Mot’s glance was disinterested, a scholar noting a specimen that insisted on making noise. Hiro writhed, eyes burning with humiliation, and the ice answered with small, helpless squeaks under his armor.
“Ants can swear and curse all they want, they’ll never defeat a dragon, he’s but a fool… though,” Mot said as he tapped Ludwig’s chest with a single finger.
The tap was almost playful. Ludwig felt it like a knuckle knocking on a sealed door inside him. Heat stirred beneath skin that had known too much cold.
“This is some interesting thing you have here,” Mot said.
Almost immediately Ludiwg’s aura flared around his body.
It rose unbidden, a red wash like furnace-glow under flesh, the air around him tightening with the scorching heat of Wrath.

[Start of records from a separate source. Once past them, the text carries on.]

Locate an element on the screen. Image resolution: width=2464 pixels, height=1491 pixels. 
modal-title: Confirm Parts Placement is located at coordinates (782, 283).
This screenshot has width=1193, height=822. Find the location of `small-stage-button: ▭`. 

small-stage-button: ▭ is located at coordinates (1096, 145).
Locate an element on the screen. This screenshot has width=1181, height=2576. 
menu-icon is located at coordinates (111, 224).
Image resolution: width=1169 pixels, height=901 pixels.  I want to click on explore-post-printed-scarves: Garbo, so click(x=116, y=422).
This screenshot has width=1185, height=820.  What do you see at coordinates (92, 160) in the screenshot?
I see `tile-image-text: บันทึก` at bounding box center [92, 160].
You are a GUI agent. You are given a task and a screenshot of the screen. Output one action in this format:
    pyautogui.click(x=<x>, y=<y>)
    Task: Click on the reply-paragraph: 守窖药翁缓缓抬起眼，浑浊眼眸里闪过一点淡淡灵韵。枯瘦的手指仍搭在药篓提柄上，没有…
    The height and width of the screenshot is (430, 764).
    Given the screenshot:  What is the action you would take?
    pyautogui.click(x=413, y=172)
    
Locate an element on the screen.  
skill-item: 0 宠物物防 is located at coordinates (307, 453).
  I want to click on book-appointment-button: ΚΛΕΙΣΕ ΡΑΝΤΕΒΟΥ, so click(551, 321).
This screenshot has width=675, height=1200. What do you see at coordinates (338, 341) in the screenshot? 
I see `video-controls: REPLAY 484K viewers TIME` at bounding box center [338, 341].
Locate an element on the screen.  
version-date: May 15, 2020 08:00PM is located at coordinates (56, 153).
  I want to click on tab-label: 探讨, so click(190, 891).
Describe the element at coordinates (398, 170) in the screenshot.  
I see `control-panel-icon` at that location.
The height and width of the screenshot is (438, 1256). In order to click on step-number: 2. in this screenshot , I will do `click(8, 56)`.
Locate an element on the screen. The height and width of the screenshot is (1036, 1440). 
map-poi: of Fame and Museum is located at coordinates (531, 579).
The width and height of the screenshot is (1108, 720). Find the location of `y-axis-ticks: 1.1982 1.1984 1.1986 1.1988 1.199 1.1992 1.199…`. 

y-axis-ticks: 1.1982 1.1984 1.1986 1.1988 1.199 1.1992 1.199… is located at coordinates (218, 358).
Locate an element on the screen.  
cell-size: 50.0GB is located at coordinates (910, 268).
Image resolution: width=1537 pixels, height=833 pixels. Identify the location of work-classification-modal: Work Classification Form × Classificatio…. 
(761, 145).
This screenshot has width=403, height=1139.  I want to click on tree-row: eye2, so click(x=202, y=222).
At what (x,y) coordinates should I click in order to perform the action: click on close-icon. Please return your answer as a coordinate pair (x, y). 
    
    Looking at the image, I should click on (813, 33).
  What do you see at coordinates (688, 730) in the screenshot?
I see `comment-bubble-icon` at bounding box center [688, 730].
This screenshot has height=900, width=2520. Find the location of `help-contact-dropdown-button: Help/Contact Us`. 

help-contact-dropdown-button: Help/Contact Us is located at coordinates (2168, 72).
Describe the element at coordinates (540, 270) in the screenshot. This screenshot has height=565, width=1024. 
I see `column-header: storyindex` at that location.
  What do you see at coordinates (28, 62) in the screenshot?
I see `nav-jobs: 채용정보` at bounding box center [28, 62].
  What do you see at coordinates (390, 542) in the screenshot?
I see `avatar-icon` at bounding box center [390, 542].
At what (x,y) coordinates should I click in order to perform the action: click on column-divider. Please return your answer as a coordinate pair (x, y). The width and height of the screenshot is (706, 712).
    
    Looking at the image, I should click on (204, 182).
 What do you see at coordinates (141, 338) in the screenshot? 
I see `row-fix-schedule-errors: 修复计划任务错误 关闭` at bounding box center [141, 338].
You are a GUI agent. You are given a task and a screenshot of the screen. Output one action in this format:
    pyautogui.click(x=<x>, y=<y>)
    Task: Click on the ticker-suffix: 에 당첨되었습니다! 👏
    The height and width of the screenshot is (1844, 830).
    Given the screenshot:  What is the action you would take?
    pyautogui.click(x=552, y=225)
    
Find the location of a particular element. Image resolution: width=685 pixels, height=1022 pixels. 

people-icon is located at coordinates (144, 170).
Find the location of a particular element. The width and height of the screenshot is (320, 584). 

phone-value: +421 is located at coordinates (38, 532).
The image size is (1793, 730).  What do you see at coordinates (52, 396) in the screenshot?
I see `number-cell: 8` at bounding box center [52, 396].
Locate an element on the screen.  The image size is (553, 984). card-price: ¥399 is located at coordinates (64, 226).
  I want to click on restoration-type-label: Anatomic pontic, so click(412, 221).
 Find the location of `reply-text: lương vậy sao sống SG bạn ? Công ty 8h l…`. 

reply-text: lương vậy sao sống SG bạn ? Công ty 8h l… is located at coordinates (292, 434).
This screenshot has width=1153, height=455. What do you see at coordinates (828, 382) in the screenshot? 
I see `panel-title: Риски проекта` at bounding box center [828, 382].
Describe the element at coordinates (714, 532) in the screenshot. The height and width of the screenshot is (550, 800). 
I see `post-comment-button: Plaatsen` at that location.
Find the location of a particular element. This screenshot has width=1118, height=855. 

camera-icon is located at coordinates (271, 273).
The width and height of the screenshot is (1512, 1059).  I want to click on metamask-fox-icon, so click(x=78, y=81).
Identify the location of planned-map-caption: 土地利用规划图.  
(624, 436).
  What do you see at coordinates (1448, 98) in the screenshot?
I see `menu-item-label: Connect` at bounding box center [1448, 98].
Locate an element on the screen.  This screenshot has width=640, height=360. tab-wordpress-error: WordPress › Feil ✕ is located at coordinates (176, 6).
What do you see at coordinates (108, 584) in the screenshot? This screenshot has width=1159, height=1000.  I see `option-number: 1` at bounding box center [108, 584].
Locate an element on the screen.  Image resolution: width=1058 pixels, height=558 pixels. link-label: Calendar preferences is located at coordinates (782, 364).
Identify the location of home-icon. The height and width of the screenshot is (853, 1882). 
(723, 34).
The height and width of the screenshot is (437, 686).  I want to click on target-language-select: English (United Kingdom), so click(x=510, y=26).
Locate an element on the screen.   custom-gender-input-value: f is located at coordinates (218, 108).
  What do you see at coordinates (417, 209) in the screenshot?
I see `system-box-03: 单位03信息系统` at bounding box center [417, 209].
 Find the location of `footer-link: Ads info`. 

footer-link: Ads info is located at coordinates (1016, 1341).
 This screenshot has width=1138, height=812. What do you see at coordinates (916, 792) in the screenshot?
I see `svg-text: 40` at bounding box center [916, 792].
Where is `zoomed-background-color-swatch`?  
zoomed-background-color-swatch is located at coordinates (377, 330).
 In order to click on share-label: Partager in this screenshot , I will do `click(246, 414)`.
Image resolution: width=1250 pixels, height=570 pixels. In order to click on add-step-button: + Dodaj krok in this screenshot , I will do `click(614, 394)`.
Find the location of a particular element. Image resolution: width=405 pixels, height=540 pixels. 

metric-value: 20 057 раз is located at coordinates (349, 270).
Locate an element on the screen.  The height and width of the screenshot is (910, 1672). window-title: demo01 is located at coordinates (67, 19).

Snow at his boots hissed and glazed.
“And now you can use Aura, you removed the parasite?”
“Yeah, I now know how to stop you from spawning those tentacles straight out of my own body…”
“Good, you grew strong… but I have to tell you something,” Mot said as he pulled his own staff out of nowhere and tapped the ice with it.
The staff appeared like a thought that had always been there. Its end kissed the ice with a sound too soft for the violence that followed. The speed of the draw, the precision of the strike, Ludwig’s muscles tensed on instinct, the delayed recognition prickling along his spine. If it had been an attack, his head would have rolled before his fear arrived to meet it.
This further confirmed the true power behind Mot.
A dome of purple magic appeared all around them, sealing them from the outside world.
Light rose from the staff’s touch and climbed the air in smooth, curving lines, knitting into a translucent sphere. The dome’s hue was deep wine at the edges, thin as stained glass where it bowed overhead. Sound dulled; the wind shrank to a murmur. The plateau outside became a painting.
“This dome will keep outsiders from learning what I’m about to tell you.”
Though Mot wasn’t being aggressive, that didn’t mean Ludwig was letting his guard down.
“Sounds serious,” Ludwig said.
“As serious as a heart attack…” Mot said.